The Efficacy of Israel’s Targeting Process
It seems to involve shooting at anything that moves
On April 4, White House spokesman John Kirby, in a televised conversation with Fox News journalist Neil Cavuto, speaking of the Israeli Defense Forces, said “We’re going to watch and see, they’re expected to make some announcements in coming hours and days of ways they’re going to improve the efficacy of their targeting process, ways that they’re going to improve humanitarian assistance, ways they’re going to protect aid workers.”
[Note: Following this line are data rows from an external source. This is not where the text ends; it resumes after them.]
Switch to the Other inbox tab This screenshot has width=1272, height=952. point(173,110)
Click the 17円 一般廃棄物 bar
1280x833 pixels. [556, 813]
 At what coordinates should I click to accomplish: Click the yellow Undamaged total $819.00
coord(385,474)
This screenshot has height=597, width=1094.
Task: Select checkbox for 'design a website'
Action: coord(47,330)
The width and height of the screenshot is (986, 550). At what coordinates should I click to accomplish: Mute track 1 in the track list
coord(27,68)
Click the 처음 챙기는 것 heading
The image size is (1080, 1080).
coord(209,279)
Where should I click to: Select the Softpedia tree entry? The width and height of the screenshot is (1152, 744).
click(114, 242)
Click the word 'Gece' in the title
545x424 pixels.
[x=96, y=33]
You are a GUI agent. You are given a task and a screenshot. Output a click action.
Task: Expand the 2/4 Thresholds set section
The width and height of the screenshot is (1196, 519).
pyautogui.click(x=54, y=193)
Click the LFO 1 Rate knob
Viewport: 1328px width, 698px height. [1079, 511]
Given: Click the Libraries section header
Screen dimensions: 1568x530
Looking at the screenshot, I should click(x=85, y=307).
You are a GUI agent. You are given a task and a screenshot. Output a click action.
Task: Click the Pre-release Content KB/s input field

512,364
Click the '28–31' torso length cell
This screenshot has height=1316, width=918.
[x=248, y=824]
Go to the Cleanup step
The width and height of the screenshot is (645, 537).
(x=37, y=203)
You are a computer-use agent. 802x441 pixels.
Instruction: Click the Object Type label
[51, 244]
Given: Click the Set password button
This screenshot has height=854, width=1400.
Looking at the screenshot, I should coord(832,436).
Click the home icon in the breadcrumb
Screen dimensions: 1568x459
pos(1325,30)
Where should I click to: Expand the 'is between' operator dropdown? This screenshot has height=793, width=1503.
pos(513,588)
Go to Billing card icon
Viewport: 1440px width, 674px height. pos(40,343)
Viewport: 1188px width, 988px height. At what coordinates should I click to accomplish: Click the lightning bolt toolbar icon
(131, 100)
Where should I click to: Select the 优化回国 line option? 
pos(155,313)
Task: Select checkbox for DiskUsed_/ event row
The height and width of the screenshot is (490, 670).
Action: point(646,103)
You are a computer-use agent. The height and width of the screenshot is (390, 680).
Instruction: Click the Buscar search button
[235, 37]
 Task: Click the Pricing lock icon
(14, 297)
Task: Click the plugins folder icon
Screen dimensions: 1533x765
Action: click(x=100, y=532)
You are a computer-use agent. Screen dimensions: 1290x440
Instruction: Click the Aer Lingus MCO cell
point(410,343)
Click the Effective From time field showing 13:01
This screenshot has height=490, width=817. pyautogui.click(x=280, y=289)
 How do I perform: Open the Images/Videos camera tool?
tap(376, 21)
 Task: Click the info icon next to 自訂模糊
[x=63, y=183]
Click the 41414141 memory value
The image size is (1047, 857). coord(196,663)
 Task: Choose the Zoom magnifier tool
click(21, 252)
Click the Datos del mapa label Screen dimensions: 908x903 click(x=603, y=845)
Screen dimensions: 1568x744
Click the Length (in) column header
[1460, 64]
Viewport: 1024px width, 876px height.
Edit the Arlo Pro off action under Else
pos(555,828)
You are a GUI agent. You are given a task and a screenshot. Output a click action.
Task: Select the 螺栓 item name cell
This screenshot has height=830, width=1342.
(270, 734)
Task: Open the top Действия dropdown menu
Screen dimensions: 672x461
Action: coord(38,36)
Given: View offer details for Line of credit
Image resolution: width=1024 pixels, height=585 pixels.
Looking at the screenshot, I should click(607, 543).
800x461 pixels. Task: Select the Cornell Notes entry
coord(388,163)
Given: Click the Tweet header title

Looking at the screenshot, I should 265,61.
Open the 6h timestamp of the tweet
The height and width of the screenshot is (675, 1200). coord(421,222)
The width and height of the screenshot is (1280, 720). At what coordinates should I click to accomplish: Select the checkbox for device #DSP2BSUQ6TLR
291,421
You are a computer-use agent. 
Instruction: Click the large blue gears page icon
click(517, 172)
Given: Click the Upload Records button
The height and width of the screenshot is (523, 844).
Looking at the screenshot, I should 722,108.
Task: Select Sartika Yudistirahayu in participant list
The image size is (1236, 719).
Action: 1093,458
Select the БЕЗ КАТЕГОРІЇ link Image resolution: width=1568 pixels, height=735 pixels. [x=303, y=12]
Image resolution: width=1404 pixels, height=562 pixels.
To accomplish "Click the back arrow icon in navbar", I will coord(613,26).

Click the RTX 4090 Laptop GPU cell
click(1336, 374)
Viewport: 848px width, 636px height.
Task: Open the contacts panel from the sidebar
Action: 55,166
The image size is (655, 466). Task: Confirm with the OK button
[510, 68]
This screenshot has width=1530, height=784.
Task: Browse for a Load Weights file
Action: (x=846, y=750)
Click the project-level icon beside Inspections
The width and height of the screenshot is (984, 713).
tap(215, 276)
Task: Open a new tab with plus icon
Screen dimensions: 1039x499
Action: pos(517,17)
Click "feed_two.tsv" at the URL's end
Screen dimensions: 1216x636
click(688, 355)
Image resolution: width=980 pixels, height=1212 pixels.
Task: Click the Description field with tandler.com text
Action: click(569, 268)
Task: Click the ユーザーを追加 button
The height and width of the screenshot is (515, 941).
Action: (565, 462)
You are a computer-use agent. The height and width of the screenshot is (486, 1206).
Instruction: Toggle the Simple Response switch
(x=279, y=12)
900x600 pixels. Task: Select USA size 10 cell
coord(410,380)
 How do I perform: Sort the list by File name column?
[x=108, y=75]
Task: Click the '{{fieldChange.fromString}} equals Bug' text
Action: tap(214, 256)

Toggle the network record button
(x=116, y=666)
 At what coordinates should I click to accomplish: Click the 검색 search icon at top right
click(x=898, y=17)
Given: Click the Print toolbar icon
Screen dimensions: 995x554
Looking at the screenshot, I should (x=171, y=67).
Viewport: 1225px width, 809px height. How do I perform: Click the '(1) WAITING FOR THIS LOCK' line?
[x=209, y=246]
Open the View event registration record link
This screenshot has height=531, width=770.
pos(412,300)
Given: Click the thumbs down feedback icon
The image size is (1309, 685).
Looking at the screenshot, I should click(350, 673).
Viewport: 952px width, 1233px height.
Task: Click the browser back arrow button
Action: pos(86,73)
Indeed. As to the efficacy of their targeting process, it appears there does need to be some improvement. Among the dead in Gaza since last October 7 have been 203 humanitarian workers, 340 health care workers including doctors and nurses, 103 journalists, 13 poets, 12,300 children, 9,000 women, at least three of their own hostages mowed down while carrying a white flag, and seven workers from the charity World Central Kitchen. There have also been either 6,000 (according to Hamas) or 12,000 (according to the IDF) dead Hamas combatants as well.
The 1991 Gulf War to uproot Saddam Hussain from Kuwait, fought on television 33 years ago, taught that it was possible to guide bombs from fighter jets into the windows of buildings. Presumably, Israel has those bombs if not considerably better ones three decades later. Nonetheless, the IDF appear to have not considered improving the efficacy of their targeting process until they killed those seven charity workers from World Central Kitchen.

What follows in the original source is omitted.